Oil firms push Air India for roadmap on repayment of past dues

Last Updated 30 March 2011, 09:34 IST

Air India has defaulted on payment of about Rs 2,000 crore in jet fuel bills since last year and the total outstanding now amounts to over Rs 2,400 crore after including Rs 400 crore in interest, industry officials said.

"Indian Oil, Hindustan Petroleum and Bharat Petroleum already incur huge losses on selling petrol, diesel, domestic LPG and kerosene way below their production cost and to expect them to sell ATF at subsidised rates is not acceptable," an official said.

Oil firms have put Air India on cash-and-carry since December. Air India buys jet fuel worth Rs 18.5 crore per day from the three state oil firms, but it pays only Rs 13.5 crore.
This led the oil firms to threaten to stop supplies of ATF beyond what Air India pays for. At a meeting called by Cabinet Secretary K M Chandrasekhar last week to resolve the payment impasse, Air India sought discounts similar to the ones given to private airlines.
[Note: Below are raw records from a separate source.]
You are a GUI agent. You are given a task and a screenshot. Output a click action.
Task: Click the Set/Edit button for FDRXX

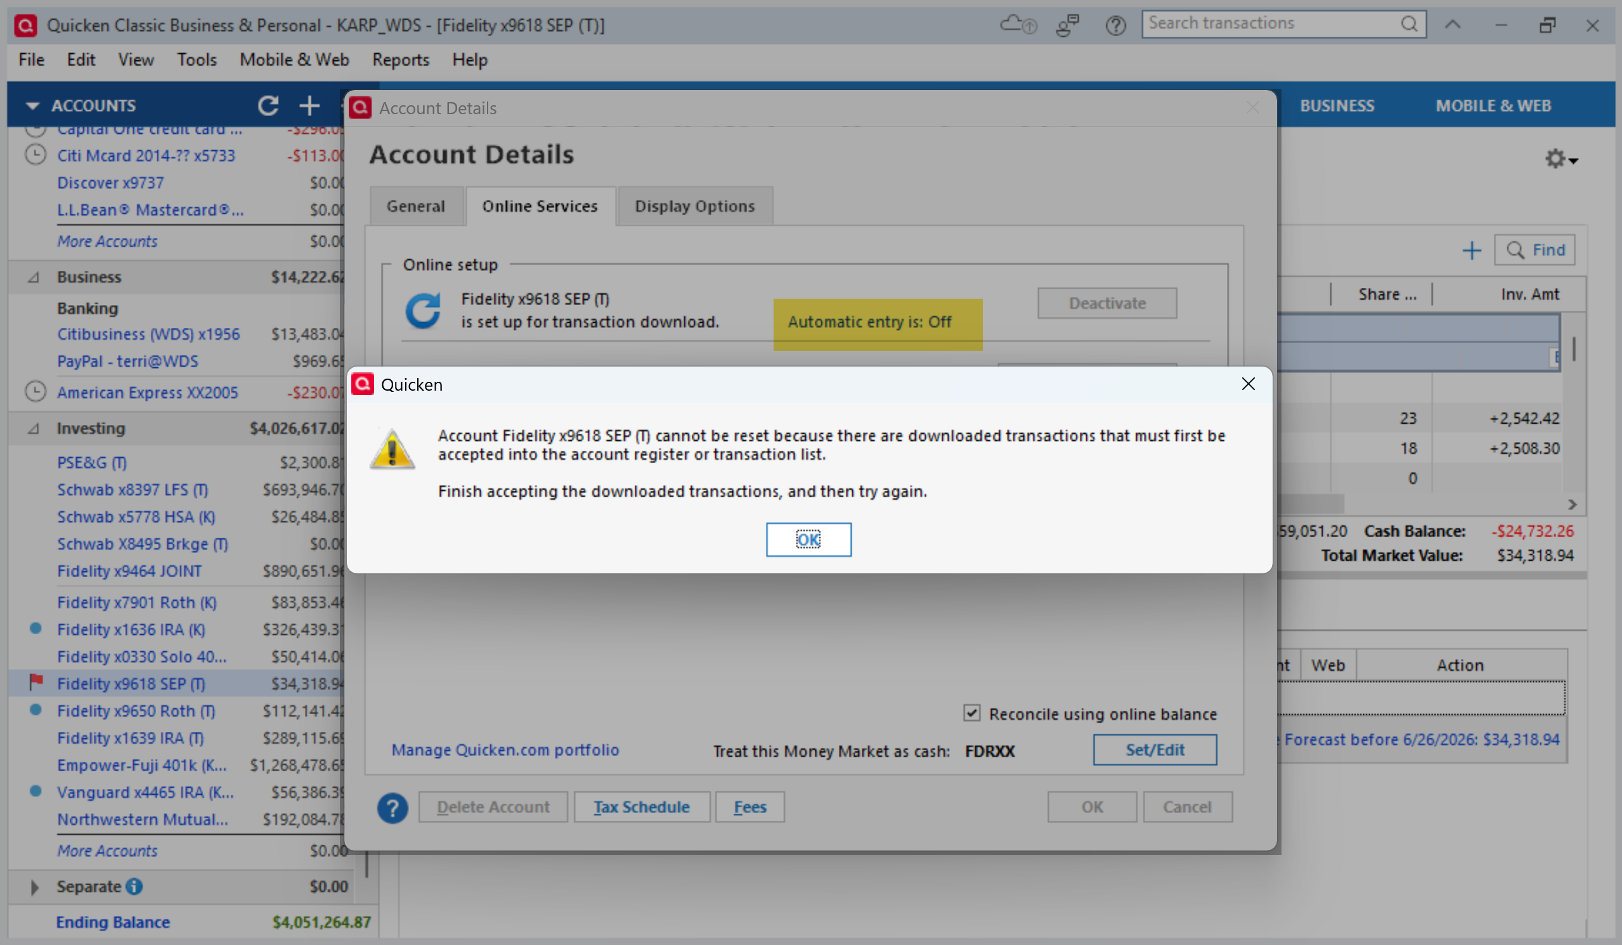click(1154, 750)
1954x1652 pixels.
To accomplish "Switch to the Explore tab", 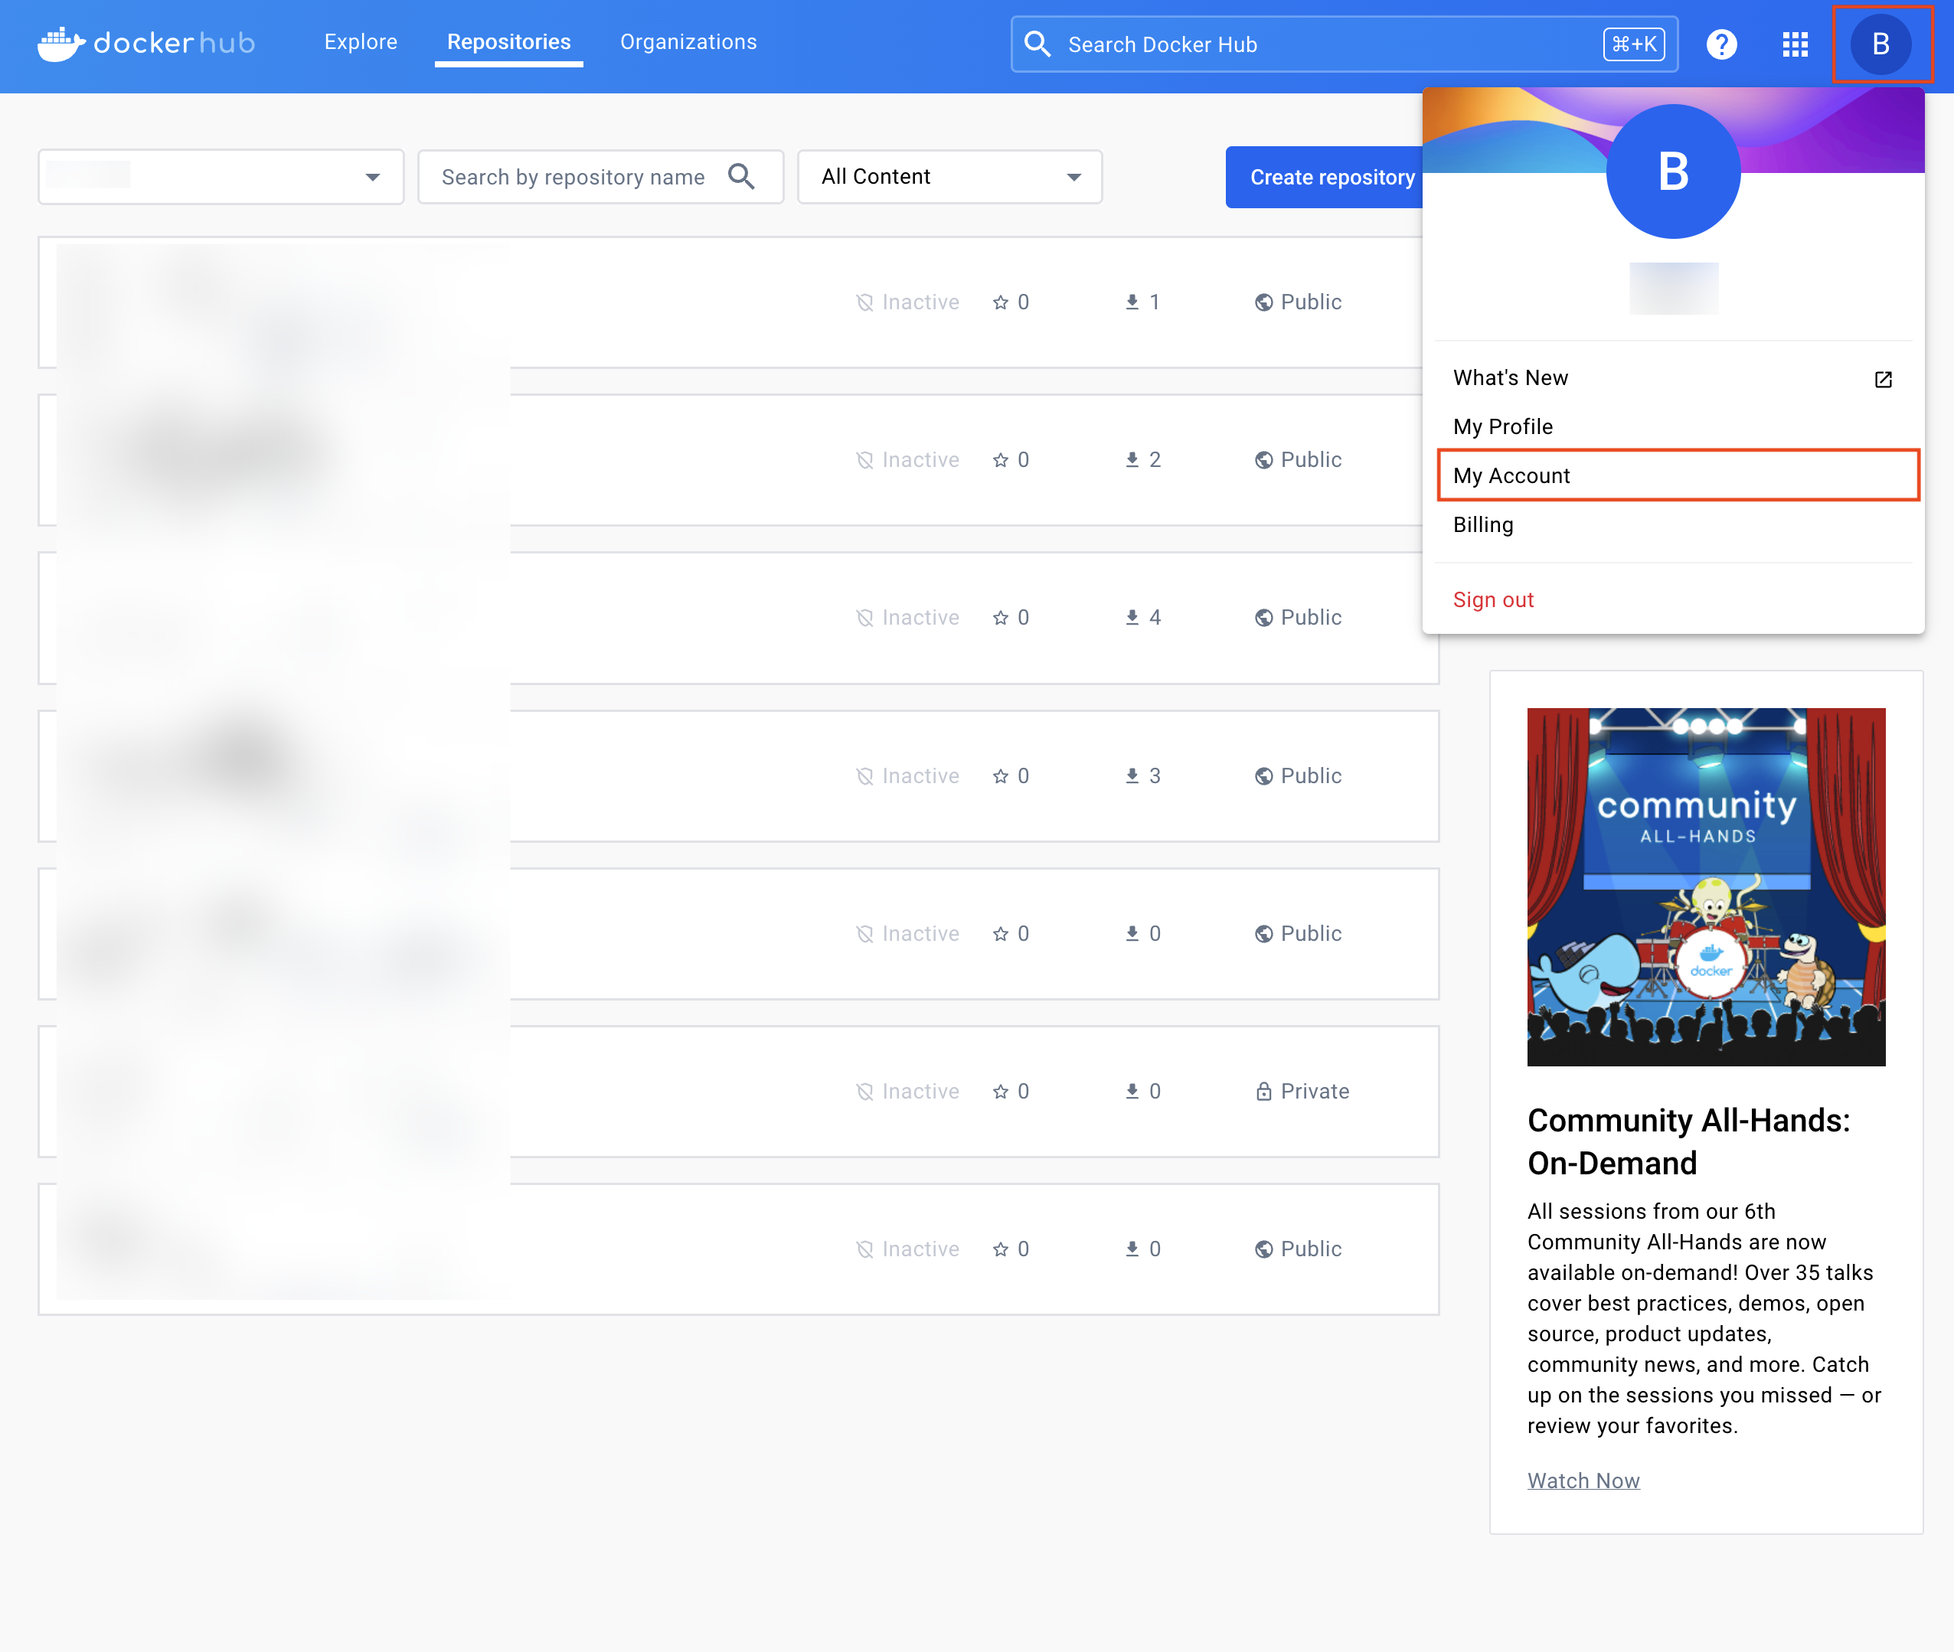I will point(361,42).
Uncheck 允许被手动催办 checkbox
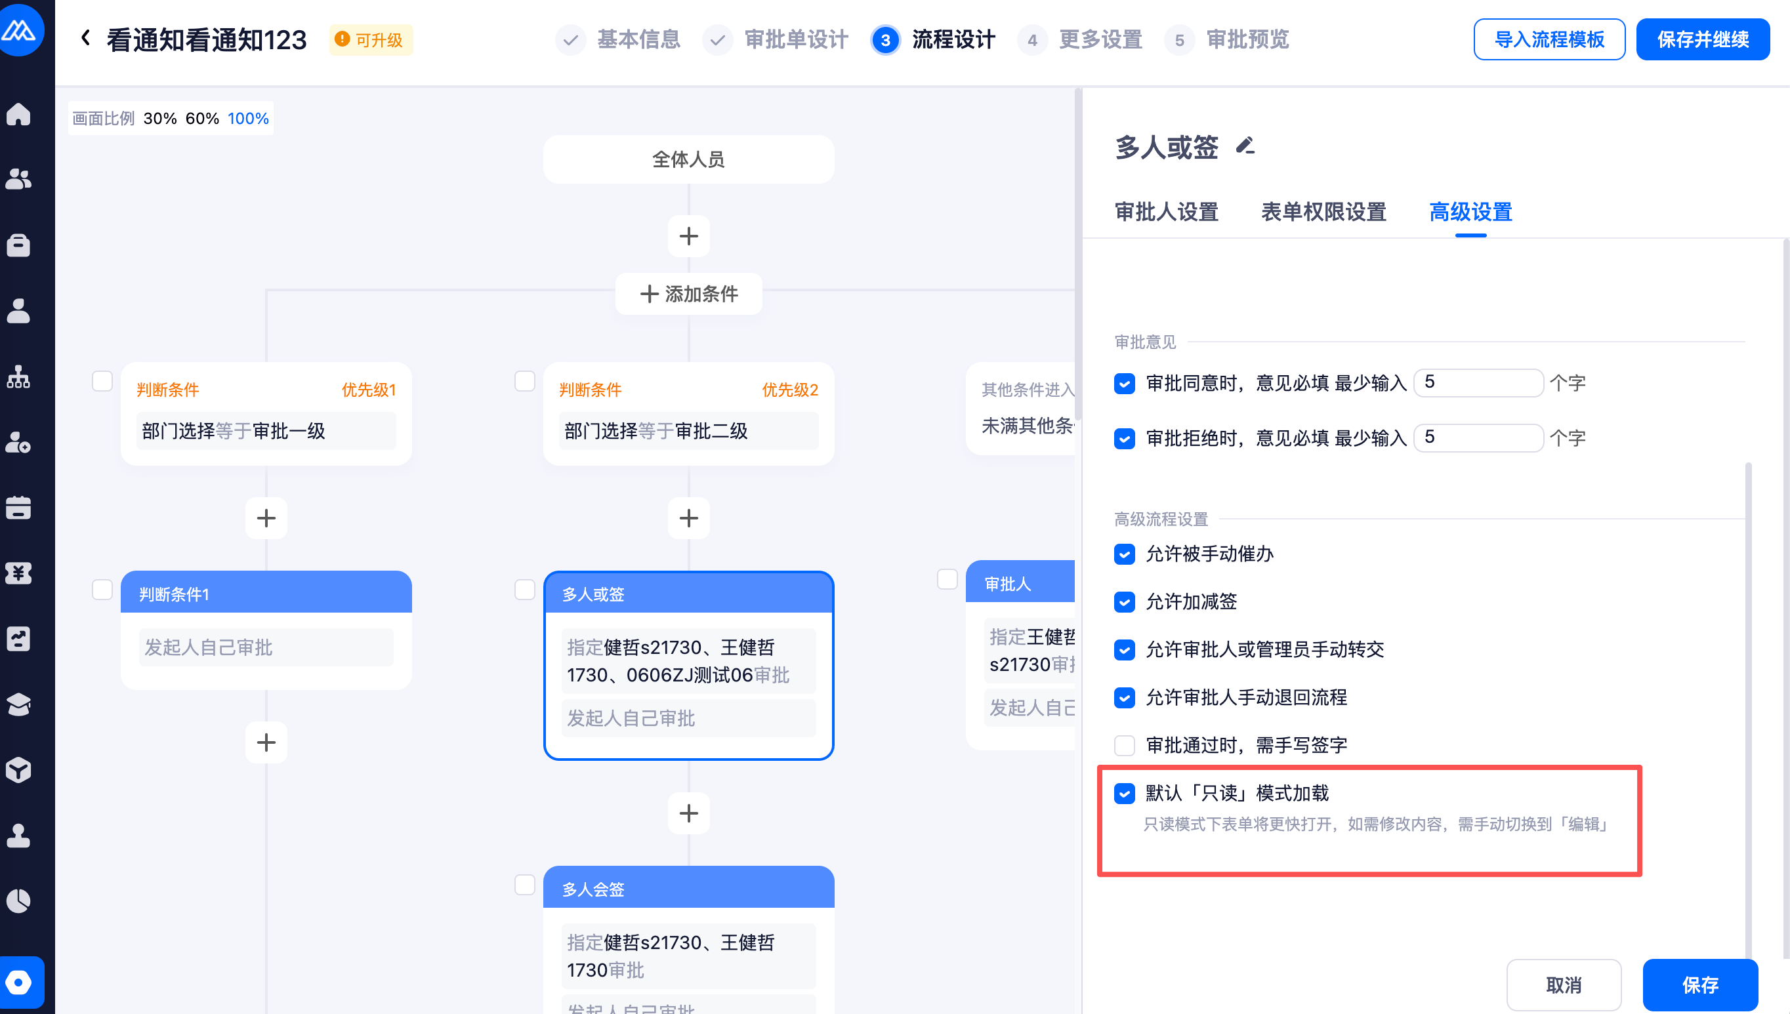The width and height of the screenshot is (1790, 1014). (1124, 554)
Oil companies give a Rs 1,600-1,800 per kilolitre discount to private airlines on promise of assured payment. After adding finance charges for a 90-day credit period, the discount comes to Rs 3,600 per kl.

"Even if this discount is stretched to Rs 5,000 per kl, the Rs 18.5 crore per day fuel bill will not become Rs 13.5 crore. After including some more concessions, the fuel bill at best will come down to Rs 17 crore a day, a far-cry from the Rs 13.5 crore paying capacity of Air India," he said.

Officials said Air India was discussing only the payments for future ATF purchases and there was no word on how the state carrier will clear the past outstanding. "Air India talks of getting the same discounts as private airlines, but does it know that ATF purchases by airlines such as Jet Airways and Kingfisher Airlines are covered by a bank guarantee?", an official asked.

Both Jet Airways and Kingfisher have brought down their outstanding to manageable levels and have provided bank guarantees to cover against any default. IOC, HPCL and BPCL sell petrol, which the government had freed from its control in June last year, at a discount of about Rs 4.50 a litre to its imported cost. In addition, they sell diesel at a loss of Rs 15.79 a litre or Rs 283 crore per day.

Furthermore, the three retailers are losing Rs 24.74 per litre of kerosene and Rs 297.80 per 14.2-kg LPG cylinder. The three firms are losing a cumulative Rs 432 crore in revenue every day on selling diesel, domestic LPG and kerosene below cost, officials said, adding that for the full fiscal, the three are projected to lose Rs 78,061 crore in revenues.